* _Extrahierter Text_:
>>>>

Die halbkugeligen etwa fünf cm hohen Polster sind unempfindlich gegen Winddürre und Windschliff.
Zwischen Juni und September erscheinen die weißlichen Blüten. Die Pflanze kommt fast ganz ohne Kronblätter aus, denn die robusten, gelbgrünen Kelchblätter sind ein guter Schutz gegen das Alpenklima und locken gleichzeitig Fliegen als Bestäuber an.
Die Samen reifen während des Winters noch in Höhenlagen von 3100 m. Sogar die Fruchtkapseln sind in die Polster eingesenkt, wobei es ungeklärt bleibt, wie die Samen aus den löchrigen Vertiefungen verbreitet werden.
Die Chromosomenzahl beträgt 2n = 52, seltener 26 oder 48.

<<<<

Extrahierte Dateneinträge
>>>>

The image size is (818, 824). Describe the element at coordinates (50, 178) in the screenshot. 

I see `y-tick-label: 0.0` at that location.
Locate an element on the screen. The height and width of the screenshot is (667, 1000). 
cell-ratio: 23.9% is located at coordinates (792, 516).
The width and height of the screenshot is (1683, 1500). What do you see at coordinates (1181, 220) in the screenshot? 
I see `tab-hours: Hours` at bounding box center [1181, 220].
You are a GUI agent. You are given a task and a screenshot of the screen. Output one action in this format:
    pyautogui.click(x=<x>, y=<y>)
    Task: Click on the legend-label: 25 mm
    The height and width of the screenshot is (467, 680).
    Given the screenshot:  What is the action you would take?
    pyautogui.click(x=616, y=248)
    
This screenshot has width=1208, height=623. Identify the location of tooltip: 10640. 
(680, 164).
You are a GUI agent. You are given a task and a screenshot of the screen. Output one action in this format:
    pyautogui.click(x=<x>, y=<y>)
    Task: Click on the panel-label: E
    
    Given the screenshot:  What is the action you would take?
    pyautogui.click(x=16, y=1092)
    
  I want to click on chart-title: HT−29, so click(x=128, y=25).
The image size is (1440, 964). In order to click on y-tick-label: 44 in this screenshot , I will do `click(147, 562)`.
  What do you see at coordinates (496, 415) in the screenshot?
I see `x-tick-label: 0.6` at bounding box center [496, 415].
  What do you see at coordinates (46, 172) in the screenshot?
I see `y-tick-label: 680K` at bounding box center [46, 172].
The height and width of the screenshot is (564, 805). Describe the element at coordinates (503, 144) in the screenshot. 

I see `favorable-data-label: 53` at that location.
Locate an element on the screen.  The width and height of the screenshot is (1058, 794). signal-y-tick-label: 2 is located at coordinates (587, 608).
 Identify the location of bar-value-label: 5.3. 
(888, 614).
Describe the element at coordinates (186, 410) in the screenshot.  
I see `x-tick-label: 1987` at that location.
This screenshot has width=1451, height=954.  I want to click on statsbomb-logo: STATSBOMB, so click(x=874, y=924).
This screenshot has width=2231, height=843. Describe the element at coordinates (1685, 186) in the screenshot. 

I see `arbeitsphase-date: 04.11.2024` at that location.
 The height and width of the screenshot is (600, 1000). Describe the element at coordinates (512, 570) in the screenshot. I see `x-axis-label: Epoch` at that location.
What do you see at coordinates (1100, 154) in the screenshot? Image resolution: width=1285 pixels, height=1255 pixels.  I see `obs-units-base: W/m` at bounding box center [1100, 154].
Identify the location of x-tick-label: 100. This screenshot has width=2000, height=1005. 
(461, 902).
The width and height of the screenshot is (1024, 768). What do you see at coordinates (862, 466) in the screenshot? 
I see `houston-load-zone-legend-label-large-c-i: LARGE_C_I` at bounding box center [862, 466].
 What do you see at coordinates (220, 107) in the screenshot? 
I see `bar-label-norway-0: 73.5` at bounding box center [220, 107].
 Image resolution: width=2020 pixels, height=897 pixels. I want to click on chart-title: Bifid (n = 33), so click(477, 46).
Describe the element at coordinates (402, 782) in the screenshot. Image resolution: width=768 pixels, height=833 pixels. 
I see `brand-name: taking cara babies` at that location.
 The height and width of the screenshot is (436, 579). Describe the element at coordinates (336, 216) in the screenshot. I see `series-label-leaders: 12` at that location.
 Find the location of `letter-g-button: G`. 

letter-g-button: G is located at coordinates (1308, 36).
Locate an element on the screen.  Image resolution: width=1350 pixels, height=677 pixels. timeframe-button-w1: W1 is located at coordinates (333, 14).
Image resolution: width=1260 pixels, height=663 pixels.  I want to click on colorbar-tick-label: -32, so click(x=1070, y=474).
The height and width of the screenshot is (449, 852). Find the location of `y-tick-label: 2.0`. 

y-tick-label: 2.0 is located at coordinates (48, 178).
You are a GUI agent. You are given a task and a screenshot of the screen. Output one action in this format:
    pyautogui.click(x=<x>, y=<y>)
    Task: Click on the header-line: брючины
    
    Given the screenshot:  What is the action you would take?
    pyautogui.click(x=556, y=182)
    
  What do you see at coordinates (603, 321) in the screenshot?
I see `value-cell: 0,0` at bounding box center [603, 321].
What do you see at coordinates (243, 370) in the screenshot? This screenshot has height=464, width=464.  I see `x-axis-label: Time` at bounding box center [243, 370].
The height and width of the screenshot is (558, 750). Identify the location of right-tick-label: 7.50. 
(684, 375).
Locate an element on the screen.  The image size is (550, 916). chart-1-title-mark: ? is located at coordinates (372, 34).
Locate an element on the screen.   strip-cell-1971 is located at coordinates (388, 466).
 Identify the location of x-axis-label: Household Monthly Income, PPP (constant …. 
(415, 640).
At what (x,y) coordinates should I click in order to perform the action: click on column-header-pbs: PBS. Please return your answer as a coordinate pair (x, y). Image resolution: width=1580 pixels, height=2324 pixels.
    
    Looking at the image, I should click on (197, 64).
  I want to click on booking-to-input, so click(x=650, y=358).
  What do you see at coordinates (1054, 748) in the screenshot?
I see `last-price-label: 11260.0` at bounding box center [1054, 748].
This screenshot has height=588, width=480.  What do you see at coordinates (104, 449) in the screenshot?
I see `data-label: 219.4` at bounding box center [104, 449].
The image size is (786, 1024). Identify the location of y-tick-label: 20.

<<<<

* _Arbeitsauftrag 1_: In welchem Zeitraum erscheinen laut dem Text über die Polsterpflanze die Blüten?
* _Arbeitsauftrag 2_: Transkribiere aus dem Text über die Polsterpflanze den Abschnitt, der mit den Worten "Die halbkugeligen etwa" beginnt, und ende nach "als Bestäuber an.".

* _Antwort zur Aufgabe 1_: Zwischen Juni und September.

* _Antwort zur Aufgabe 2_:
Die halbkugeligen etwa fünf cm hohen Polster sind unempfindlich gegen Winddürre und Windschliff.
Zwischen Juni und September erscheinen die weißlichen Blüten. Die Pflanze kommt fast ganz ohne Kronblätter aus, denn die robusten, gelbgrünen Kelchblätter sind ein guter Schutz gegen das Alpenklima und locken gleichzeitig Fliegen als Bestäuber an.